+++ INFORMATION SUPPLIED

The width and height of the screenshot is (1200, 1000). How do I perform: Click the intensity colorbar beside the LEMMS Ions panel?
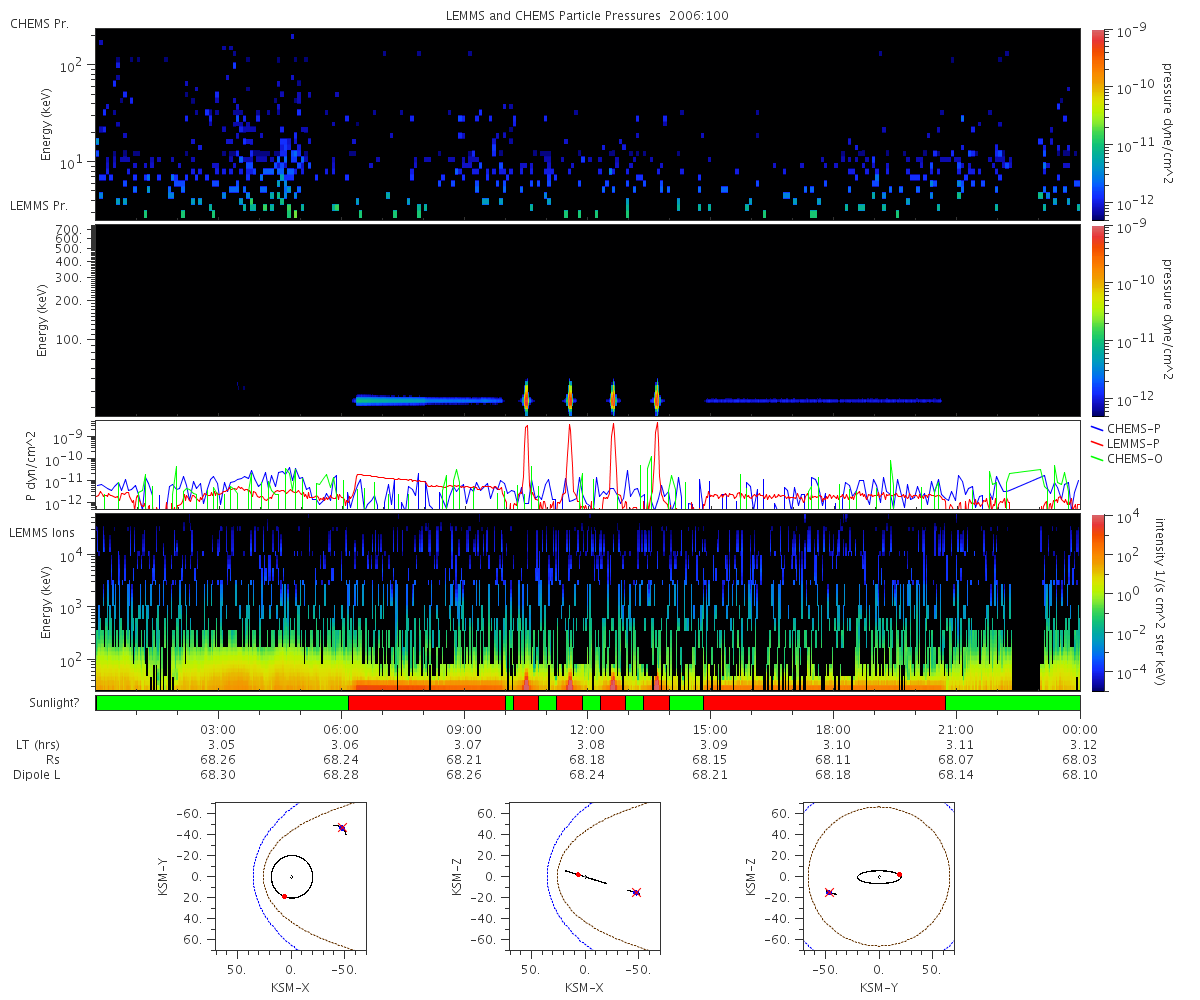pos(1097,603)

++++++
+++ INFORMATION SUPPLIED

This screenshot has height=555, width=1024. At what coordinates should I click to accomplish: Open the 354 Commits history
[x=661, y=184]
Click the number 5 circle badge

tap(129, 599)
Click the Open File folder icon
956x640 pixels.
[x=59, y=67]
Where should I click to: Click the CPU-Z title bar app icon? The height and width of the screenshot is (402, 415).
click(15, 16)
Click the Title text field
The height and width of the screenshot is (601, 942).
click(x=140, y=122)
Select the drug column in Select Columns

++++++

== WHAT YOU WILL DO ==
Give again, word for word, every line of the listing above from the one with "The height and width of the screenshot is (601, 942)." to the one with "Select the drug column in Select Columns", both inclusive, and nothing beyond them.

== TASK OUTPUT ==
The height and width of the screenshot is (601, 942).
click(x=140, y=122)
Select the drug column in Select Columns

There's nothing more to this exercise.